Supplied records below:
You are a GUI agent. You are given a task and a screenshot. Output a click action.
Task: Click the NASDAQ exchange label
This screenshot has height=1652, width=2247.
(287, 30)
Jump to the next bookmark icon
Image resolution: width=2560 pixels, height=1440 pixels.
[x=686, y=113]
End of Supplied records.
### Task
The answer should consist solely of the lines from the one that contains "Task: Click the NASDAQ exchange label" through the end of the material above, copied exactly.

### Answer section
Task: Click the NASDAQ exchange label
This screenshot has height=1652, width=2247.
(287, 30)
Jump to the next bookmark icon
Image resolution: width=2560 pixels, height=1440 pixels.
[x=686, y=113]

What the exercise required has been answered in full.